Excerpts from a dataset:
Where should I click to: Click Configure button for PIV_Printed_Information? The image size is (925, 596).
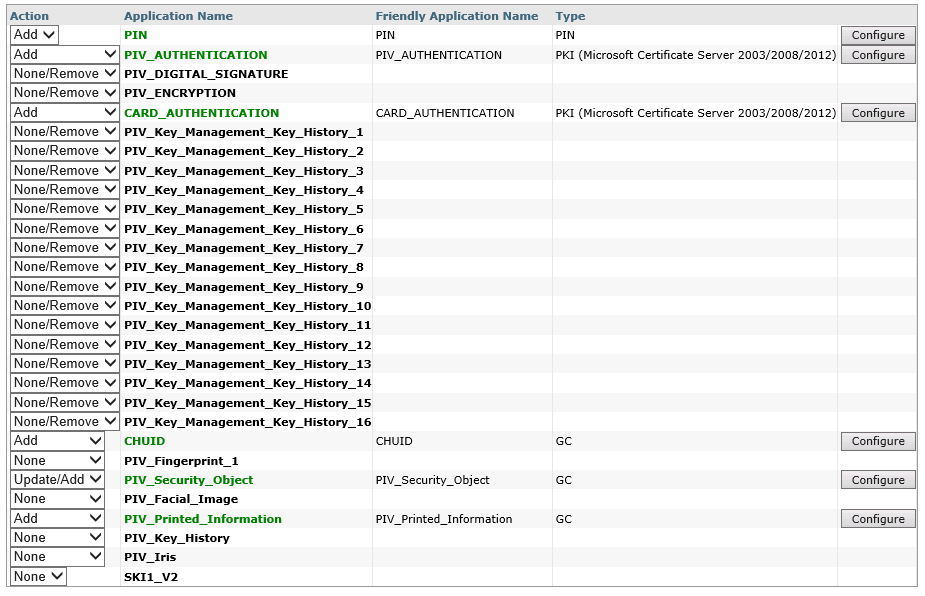point(877,518)
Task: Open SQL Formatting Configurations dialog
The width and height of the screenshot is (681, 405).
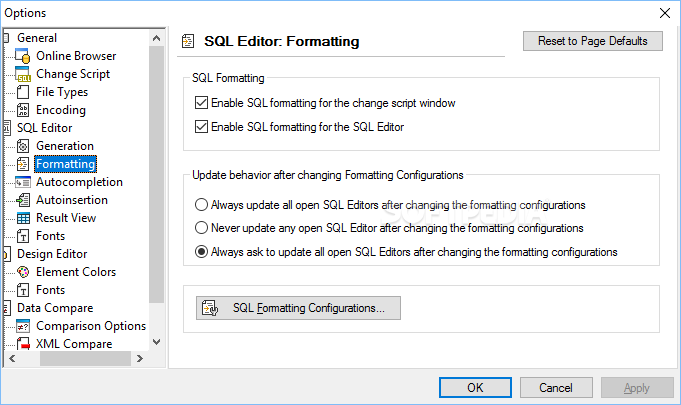Action: 298,308
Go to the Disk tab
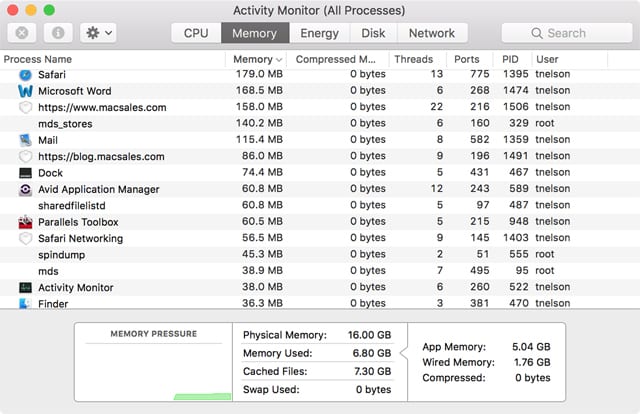This screenshot has height=414, width=640. tap(373, 33)
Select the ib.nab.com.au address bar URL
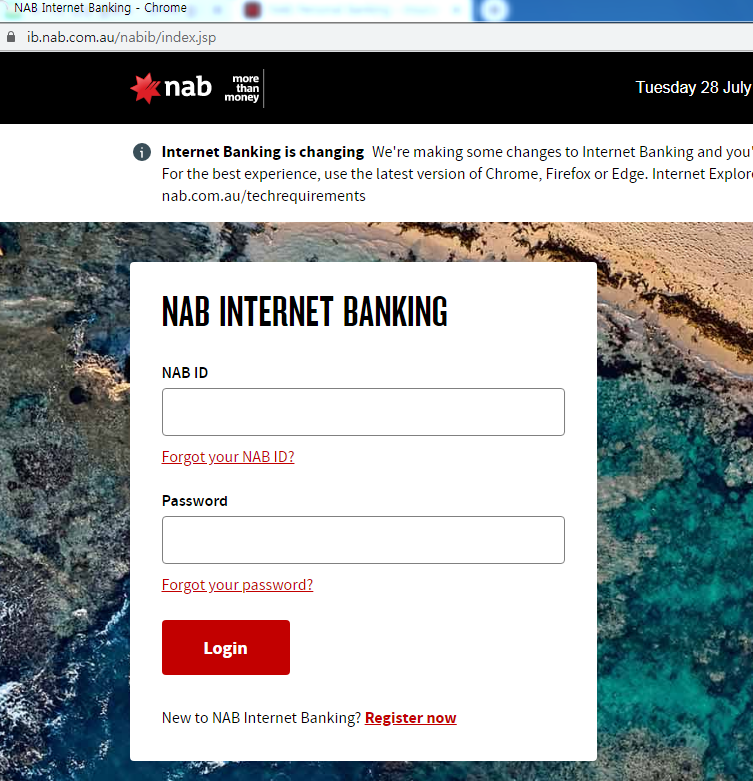 pos(122,37)
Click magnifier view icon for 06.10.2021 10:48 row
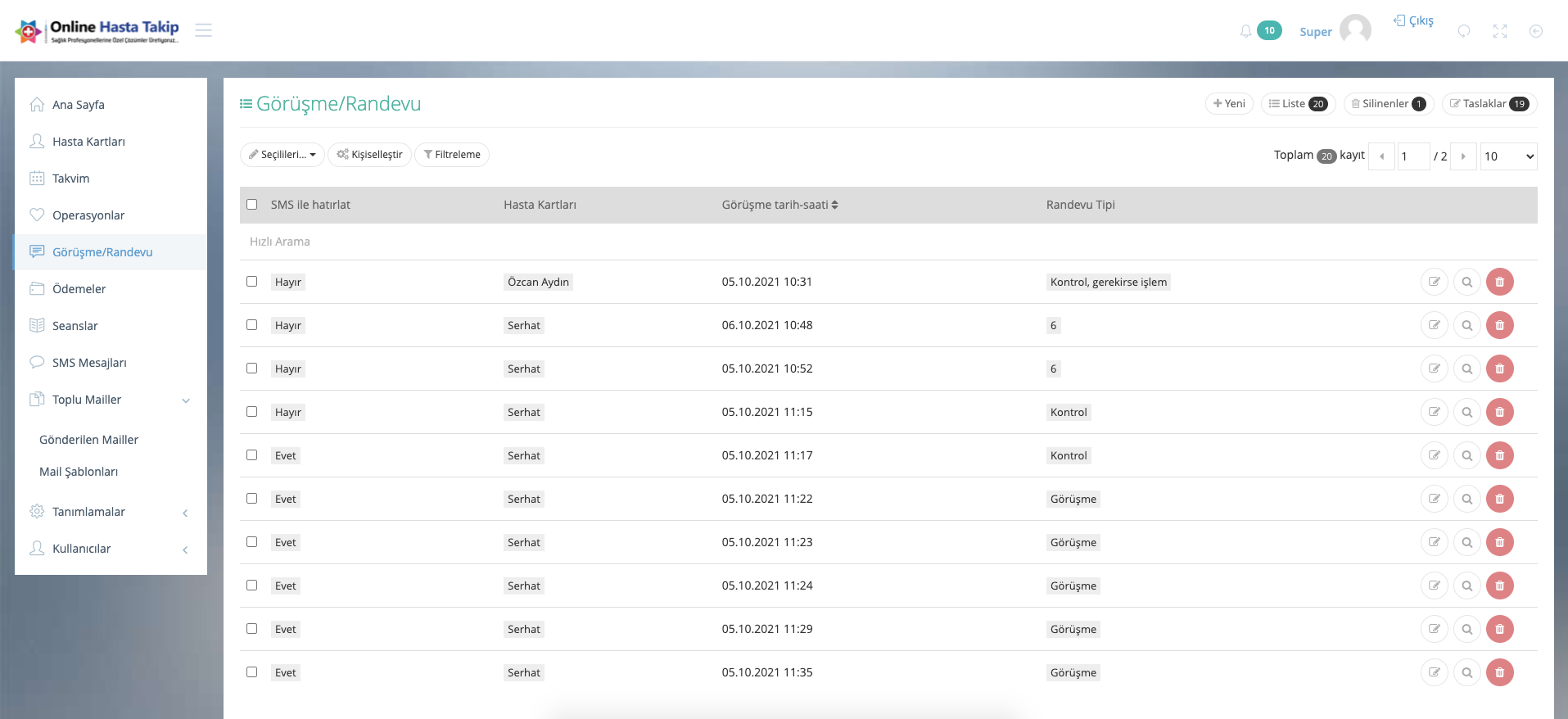 (x=1466, y=325)
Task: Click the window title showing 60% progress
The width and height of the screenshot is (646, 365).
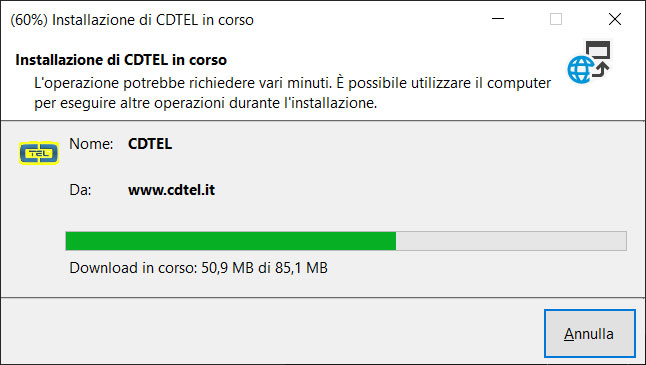Action: point(132,20)
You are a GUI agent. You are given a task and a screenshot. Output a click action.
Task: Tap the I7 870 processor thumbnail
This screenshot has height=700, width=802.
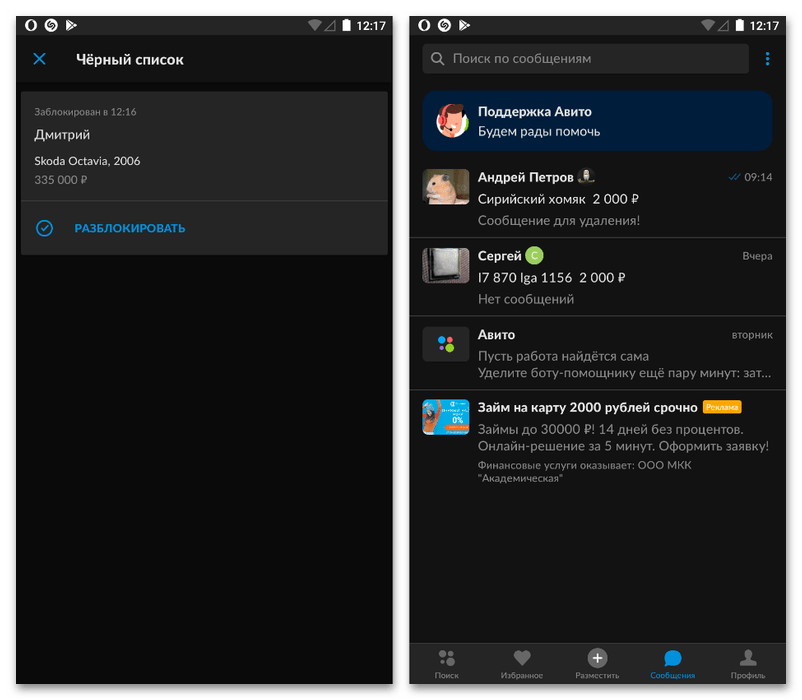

• [EXERCISE]: Each line from the one holding "Task: Click the" down to the end of the records is to be reproduced unaltered, and the pictures are to be omitted.

• [RESPONSE AREA]:
Task: Click the window title showing 60% progress
The width and height of the screenshot is (646, 365).
Action: point(132,20)
You are a GUI agent. You are given a task and a screenshot. Output a click action.
Task: Tap the I7 870 processor thumbnail
This screenshot has height=700, width=802.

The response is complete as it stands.